■ **Provided records**:
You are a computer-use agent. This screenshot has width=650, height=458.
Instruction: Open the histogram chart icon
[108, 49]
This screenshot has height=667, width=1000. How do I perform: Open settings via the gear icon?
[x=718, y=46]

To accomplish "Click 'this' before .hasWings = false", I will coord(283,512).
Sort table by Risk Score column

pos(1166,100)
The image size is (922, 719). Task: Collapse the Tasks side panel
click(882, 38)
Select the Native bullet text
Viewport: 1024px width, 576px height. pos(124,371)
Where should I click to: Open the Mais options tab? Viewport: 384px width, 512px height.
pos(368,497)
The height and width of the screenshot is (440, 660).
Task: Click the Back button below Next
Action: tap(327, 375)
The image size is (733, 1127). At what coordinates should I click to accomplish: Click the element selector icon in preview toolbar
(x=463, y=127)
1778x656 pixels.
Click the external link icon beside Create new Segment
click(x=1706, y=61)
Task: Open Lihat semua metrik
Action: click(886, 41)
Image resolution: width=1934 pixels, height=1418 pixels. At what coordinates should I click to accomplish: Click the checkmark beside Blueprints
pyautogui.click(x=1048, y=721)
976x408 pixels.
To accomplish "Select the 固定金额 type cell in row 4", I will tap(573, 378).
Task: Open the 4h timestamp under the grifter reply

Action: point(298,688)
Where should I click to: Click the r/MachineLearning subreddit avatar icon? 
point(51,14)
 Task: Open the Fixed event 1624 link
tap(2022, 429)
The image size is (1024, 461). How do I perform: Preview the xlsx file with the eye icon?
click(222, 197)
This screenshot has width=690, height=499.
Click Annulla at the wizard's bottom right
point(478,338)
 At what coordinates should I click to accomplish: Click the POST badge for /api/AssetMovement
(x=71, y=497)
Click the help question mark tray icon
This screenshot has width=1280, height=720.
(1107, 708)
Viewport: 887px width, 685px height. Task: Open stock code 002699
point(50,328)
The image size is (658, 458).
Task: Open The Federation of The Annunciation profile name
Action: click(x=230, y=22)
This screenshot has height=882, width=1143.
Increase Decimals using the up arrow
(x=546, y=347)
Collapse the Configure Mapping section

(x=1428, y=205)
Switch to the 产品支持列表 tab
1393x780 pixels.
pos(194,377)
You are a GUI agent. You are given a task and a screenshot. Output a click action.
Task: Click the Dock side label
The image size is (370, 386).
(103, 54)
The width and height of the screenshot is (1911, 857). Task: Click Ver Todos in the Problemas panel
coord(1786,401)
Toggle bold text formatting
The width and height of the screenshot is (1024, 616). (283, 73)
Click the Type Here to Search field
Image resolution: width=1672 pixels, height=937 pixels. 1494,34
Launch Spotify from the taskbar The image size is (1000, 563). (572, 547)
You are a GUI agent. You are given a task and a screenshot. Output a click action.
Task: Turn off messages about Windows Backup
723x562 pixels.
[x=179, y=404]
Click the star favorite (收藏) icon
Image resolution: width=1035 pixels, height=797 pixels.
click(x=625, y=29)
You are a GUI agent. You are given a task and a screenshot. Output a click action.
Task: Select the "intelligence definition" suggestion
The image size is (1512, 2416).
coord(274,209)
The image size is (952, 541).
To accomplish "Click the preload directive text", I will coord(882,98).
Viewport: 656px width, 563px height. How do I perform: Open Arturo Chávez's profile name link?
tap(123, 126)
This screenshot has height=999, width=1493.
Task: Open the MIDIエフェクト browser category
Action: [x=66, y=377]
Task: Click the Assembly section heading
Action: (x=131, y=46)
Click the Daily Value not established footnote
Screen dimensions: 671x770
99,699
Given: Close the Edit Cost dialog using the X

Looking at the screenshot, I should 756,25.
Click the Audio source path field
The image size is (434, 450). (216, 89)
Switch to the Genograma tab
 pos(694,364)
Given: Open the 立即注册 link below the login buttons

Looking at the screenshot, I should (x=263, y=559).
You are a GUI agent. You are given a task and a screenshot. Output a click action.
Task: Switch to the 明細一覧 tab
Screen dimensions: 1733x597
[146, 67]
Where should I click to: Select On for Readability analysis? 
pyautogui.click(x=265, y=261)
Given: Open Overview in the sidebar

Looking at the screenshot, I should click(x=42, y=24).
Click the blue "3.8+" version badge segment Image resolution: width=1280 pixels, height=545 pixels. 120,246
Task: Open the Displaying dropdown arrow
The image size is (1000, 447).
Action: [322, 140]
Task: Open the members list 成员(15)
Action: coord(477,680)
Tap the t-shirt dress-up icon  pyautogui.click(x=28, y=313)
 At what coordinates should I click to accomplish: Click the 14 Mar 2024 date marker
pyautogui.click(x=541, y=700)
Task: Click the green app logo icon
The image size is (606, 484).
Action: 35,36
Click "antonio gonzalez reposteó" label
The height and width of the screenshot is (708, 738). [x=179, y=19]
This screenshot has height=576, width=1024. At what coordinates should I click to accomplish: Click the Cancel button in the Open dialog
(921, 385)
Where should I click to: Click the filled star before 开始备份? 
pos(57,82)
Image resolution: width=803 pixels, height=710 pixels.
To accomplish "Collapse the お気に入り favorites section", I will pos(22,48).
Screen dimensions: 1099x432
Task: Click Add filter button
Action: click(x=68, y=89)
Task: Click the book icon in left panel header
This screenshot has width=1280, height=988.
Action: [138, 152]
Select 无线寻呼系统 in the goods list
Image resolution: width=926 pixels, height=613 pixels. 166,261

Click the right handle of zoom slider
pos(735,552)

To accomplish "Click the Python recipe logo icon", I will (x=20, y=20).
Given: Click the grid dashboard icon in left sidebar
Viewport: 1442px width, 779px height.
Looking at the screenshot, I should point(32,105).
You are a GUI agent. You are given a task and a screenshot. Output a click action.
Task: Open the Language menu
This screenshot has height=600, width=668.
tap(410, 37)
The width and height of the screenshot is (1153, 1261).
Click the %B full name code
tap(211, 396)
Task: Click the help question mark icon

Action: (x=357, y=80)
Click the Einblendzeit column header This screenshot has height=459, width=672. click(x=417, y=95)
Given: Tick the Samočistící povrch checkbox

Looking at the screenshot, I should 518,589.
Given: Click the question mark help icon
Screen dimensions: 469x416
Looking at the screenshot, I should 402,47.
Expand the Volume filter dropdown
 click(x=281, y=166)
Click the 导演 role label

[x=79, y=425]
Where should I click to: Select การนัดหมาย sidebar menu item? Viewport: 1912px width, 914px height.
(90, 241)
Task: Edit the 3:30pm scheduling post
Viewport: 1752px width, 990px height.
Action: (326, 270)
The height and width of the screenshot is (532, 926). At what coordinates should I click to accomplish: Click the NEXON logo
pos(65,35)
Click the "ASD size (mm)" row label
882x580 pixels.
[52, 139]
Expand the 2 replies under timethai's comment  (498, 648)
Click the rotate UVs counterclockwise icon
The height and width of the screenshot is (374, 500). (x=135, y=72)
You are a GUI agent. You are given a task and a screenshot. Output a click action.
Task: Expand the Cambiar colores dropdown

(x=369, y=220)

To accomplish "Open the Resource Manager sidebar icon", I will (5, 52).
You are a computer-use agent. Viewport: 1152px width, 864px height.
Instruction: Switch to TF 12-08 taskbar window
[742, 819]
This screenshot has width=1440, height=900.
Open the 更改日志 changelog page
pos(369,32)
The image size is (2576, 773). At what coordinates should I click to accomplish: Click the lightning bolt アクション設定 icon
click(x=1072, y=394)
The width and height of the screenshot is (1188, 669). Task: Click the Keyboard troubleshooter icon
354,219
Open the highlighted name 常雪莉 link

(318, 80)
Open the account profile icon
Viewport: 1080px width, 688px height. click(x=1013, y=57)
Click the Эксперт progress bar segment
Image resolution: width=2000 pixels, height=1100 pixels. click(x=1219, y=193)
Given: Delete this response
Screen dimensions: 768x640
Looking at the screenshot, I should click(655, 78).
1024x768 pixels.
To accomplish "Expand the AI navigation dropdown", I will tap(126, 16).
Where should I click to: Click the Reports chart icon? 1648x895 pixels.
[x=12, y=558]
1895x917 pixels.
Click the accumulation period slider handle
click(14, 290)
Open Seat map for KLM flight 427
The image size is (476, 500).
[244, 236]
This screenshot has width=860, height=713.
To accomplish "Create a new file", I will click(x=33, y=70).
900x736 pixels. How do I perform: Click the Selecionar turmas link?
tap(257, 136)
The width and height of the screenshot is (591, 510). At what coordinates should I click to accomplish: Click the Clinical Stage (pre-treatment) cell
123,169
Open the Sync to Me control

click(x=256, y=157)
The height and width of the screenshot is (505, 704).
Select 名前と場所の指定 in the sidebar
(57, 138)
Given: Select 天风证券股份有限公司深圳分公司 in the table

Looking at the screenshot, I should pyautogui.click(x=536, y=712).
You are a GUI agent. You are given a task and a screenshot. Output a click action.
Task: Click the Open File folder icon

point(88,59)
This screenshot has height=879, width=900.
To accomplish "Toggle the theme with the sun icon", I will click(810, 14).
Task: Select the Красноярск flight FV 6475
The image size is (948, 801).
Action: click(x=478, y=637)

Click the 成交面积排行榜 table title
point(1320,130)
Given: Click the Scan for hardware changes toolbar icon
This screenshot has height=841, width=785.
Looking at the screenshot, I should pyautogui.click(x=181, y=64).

■ **Work task**: Among the records above, repeat exactly the line with "Viewport: 1442px width, 779px height.", the line with "The width and height of the screenshot is (1153, 1261).", and every line in between, and only those.

■ **Result for this exercise**:
Viewport: 1442px width, 779px height.
Looking at the screenshot, I should point(32,105).
You are a GUI agent. You are given a task and a screenshot. Output a click action.
Task: Open the Language menu
This screenshot has height=600, width=668.
tap(410, 37)
The width and height of the screenshot is (1153, 1261).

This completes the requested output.